In January 1945, Krucemburk was surrounded by SS armed forces and the Gestapo and they started arresting people collaborating with partisans. Twenty four people were arrested and half of them did not survive the interrogation and torture in the concentration camp in Terezín.
On top of that, as if it was not enough war suffering, Krucemburk was bombed heavily on the 9th May 1945 and 26 people died. A lot of people were hurt and there was extensive material damage, too.
In 1949 Krucemburk was renamed Křížová against its residents' wishes. The original name did not return until 1993.
It was founded by Zdeněk of Ronov after 1355 when a large deposit of ironstone was found in the surrounding area of a newly established settlement. Ironstone started to be mined under the so called Ransko mountain (Babylon). Ransko or Ronwald, as it was called then, became a new mining settlement. At that time, the production of iron ore, which was further forged in the ironworks, was begun. At the beginning, iron was smelted in primitive furnaces, later on in smoke furnaces. Major expansion of the ironworks took place in the first half of the 19th century when there were four blast furnaces working.
At that time, the ironworks in Ransko and the ironworks in Polnička were part of a collective factory ranking the second largest ironworks in the Czech Republic.
After various ownerships of the Polná-Přibyslav manor, this confiscated manor was bought by cardinal prince František of Dietrichstein. During the Dietrichstein ownership there was major expansion of the Ransko ironworks. When the ironstone was almost all mined, at the end of the 19th century, there was not enough wood for charcoal production. Importing wood and ironstone by train was expensive and therefore there was a gradual decline in the ironworks. First to close down was production in Polnička, then in 1886 the Ransko ironworks, along with the mines. This brought an end to almost five-hundred-years of tradition of the ironworks in Staré Ransko. Before that, in 1872 Josef Janáček founded an engineering shop which continued as an engineering company, a foundry included, on the premises of the former ironworks. The company, which was put under state ownership and owned by various companies, is now owned by a company called BEHO and it continues in the tradition of engineering production in Staré Ransko.
The mining of ironstone was renewed in Staré Ransko during the 1960s – 1990s after a mine called Tereza was founded.

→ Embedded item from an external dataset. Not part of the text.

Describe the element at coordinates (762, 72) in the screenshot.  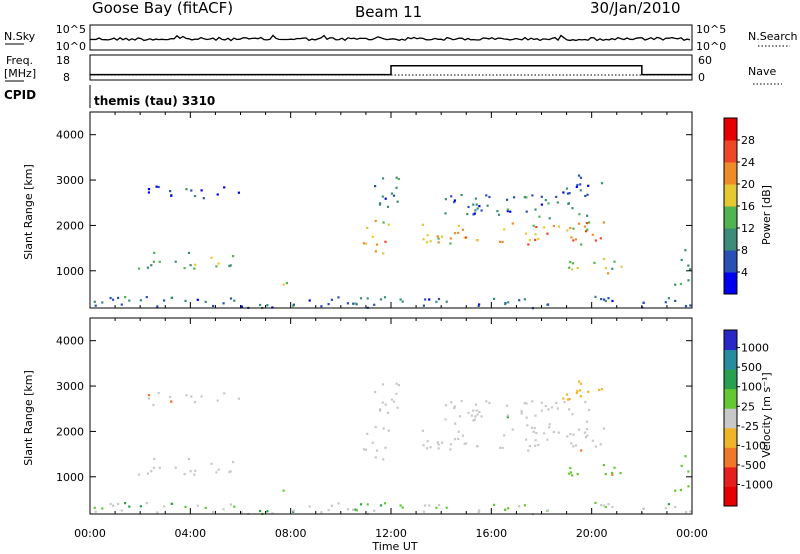
I see `nave-label: Nave` at that location.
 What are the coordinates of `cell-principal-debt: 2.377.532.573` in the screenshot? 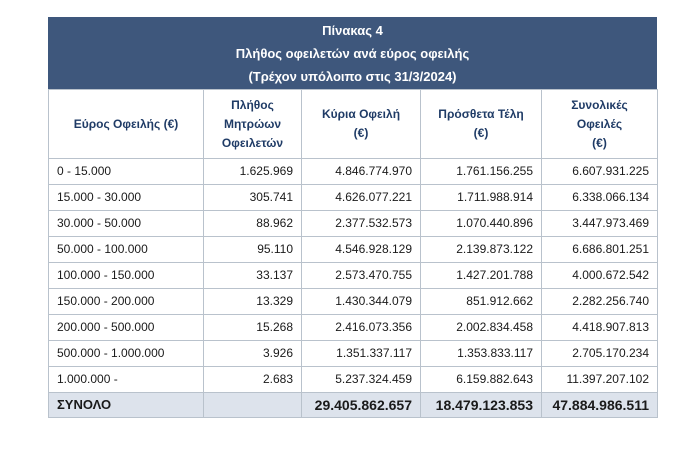 It's located at (361, 224).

Staré Ransko has the feel of an industrial village. An alley of old trees, which are protected, leads to a former manor. Also, the surroundings of Staré Ransko are attractive, thick forests towards Havlíčkova Borová, with a peak called Babylon with the remains of the former mines. The recreation ground by Lake Řeka, Ranecký and Pobočenský ponds all complete the beautiful look of the village.

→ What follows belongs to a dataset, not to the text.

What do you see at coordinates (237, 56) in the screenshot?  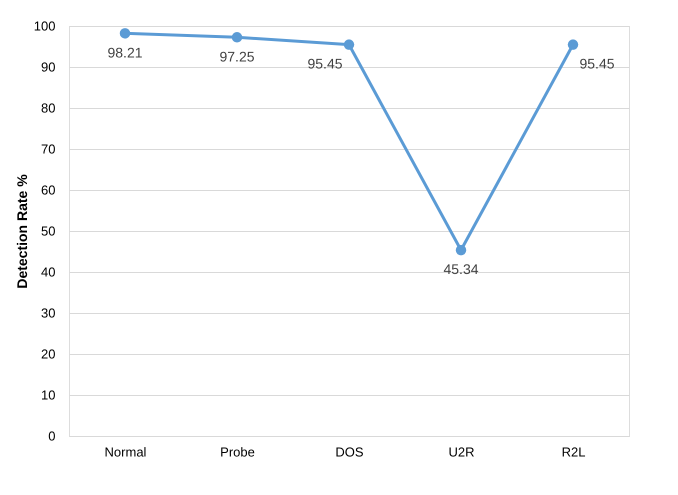 I see `data-label: 97.25` at bounding box center [237, 56].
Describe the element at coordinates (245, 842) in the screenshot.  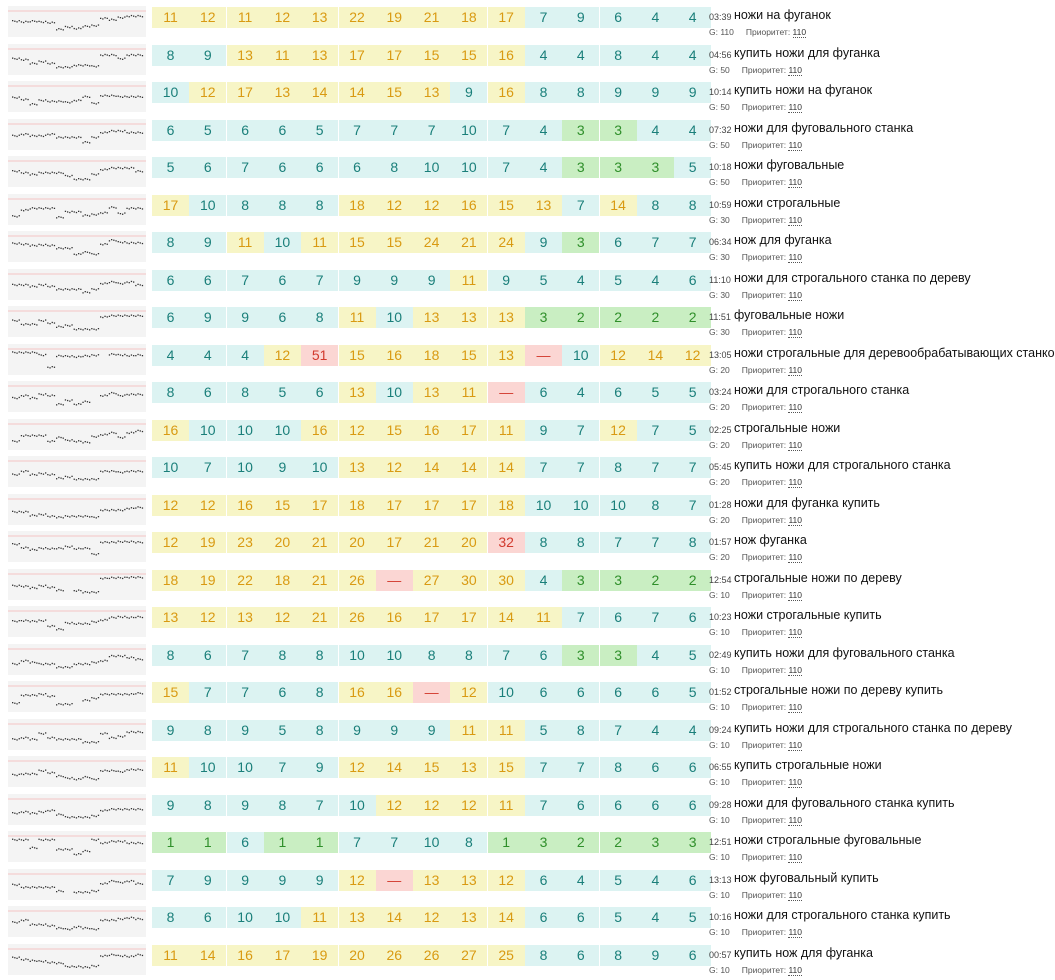
I see `position-cell: 6` at that location.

In the locality where Hluboká lies, there used to be a trail called Liběcká. Hluboká was probably founded at the turn of the 13th and 14th century, as most of the villages at that time. The first written records of Hluboká date back to 1548 to the listing of the owner of Krucemburk, David Střela from Rokyce. Hluboká belonged to his Krucemburk manor.
It used to be a farming settlement, some of whose residents worked in the Dietrichstein ironworks and mines in Ransko. Later on in factories in Krucemburk and the surrounding areas.
From 1822 there was a school in Hluboká which was later closed in 1963. Today there are a lot of cottage dwellers who are attracted by the nearby lakes of Řeka and Velké Dářko, the thick forests and beautiful countryside.
Not far from Hluboká, there is a natural formation called Štíří důl (Scorpion mine) where you can find the protected fire salamander (Salamandra salamandra).